4

Okay, I was hoping someone could help me with a little regex-fu.

I am trying to clean up a string.

Basically, I am:

  1. Replacing all characters except A-Za-z0-9 with a replacement.

  2. Replacing consecutive duplicates of the replacement with a single instance of the replacement.

  3. Trimming the replacement from the beginning and end of the string.

Example Input:

(&&(%()$()#&#&%&%%(%$+-_The dog jumped over the log*(&)$%&)#)@#%&)&^)@#)

Required Output:

The+dog+jumped+over+the+log

I am currently using this very discombobulated code and just know there is a much more elegant way to accomplish this....

function clean($string, $replace){

    $ok = "0123456789ABCDEFGHIJKLMNOPQRSTUVWXYZabcdefghijklmnopqrstuvwxyz";
    $ok .= $replace;
    $pattern = "/[^".preg_quote($ok, "/")."]/";

    return trim(preg_replace('/'.preg_quote($replace.$replace).'+/', $replace, preg_replace($pattern, $replace, $string)),$replace);
}

Could a Regex-Fu Master please grace me with a simpler/more efficient solution?

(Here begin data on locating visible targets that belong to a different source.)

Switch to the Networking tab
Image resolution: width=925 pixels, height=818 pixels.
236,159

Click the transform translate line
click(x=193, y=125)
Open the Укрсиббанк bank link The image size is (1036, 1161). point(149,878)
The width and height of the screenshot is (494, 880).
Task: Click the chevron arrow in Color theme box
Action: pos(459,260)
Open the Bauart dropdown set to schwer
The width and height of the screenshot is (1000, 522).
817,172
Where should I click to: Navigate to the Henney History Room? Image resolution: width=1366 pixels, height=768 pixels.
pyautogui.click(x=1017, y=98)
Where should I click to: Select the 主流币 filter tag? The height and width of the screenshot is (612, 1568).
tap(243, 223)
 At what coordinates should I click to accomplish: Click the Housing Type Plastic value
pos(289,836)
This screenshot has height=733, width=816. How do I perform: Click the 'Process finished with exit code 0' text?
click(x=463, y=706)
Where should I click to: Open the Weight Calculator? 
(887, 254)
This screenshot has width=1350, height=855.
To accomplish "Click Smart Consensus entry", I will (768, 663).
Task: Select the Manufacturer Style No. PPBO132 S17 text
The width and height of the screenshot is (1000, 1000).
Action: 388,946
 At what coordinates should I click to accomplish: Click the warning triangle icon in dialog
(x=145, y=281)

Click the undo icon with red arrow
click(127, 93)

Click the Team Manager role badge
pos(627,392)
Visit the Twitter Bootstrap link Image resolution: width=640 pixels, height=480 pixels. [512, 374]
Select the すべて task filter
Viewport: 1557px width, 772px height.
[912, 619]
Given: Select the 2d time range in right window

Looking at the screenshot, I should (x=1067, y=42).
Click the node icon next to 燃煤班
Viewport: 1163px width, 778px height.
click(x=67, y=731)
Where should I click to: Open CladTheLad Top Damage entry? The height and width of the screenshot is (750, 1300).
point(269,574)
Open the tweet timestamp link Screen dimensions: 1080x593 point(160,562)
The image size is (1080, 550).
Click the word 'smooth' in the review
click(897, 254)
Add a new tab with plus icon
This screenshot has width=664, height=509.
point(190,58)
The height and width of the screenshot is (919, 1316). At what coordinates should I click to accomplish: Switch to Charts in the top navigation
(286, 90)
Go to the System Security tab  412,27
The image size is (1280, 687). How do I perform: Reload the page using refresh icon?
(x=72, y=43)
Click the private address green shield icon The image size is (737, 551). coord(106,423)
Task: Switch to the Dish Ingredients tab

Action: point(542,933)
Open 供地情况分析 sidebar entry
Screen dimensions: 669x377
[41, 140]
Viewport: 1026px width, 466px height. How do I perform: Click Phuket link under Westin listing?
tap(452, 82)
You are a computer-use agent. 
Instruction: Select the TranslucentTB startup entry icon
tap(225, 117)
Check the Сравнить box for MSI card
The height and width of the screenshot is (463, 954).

A much better solution suggested and explained by Botond Balázs and hakre:

function clean($string, $replace, $skip=""){
    // Escape $skip
    $escaped = preg_quote($replace.$skip, "/");

    // Regex pattern
    // Replace all consecutive occurrences of "Not OK" 
    // characters with the replacement
    $pattern = '/[^A-Za-z0-9'.$escaped.']+/';

    // Execute the regex
    $result = preg_replace($pattern, $replace, $string);

    // Trim and return the result
    return trim($result, $replace);
}
Samantha P
  • 543
  • 4
  • 12

2 Answers2

2

I'm not a "regex ninja" but here's how I would do it.

function clean($string, $replace){
    /// Remove all "not OK" characters from the beginning and the end:
    $result = preg_replace('/^[^A-Za-z0-9]+/', '', $string);
    $result = preg_replace('/[^A-Za-z0-9]+$/', '', $result);

    // Replace all consecutive occurrences of "not OK" 
    // characters with the replacement:
    $result = preg_replace('/[^A-Za-z0-9]+/', $replace, $result);

    return $result;
}

I guess this could be simplified more but when dealing with regexes, clarity and readability is often more important than being clever or writing super-optimal code.

Let's see how it works:

  • /^[^A-Za-z0-9]+/:
    • ^ matches the beginning of the string.
    • [^A-Za-z0-9] matches all non-alphanumeric characters
    • + means "match one or more of the previous thing"
  • /[^A-Za-z0-9]+$/:
    • same thing as above, except $ matches the end of the string
  • /[^A-Za-z0-9]+/:
    • same thing as above, except it matches mid-string too

EDIT: OP is right that the first two can be replaced with a call to trim():

function clean($string, $replace){
    // Replace all consecutive occurrences of "not OK" 
    // characters with the replacement:
    $result = preg_replace('/[^A-Za-z0-9]+/', $replace, $result);

    return trim($result, $replace);
}
Botond Balázs
  • 2,512
  • 1
  • 24
  • 34
2

I don't want to sound super-clever, but I would not call it regex-foo.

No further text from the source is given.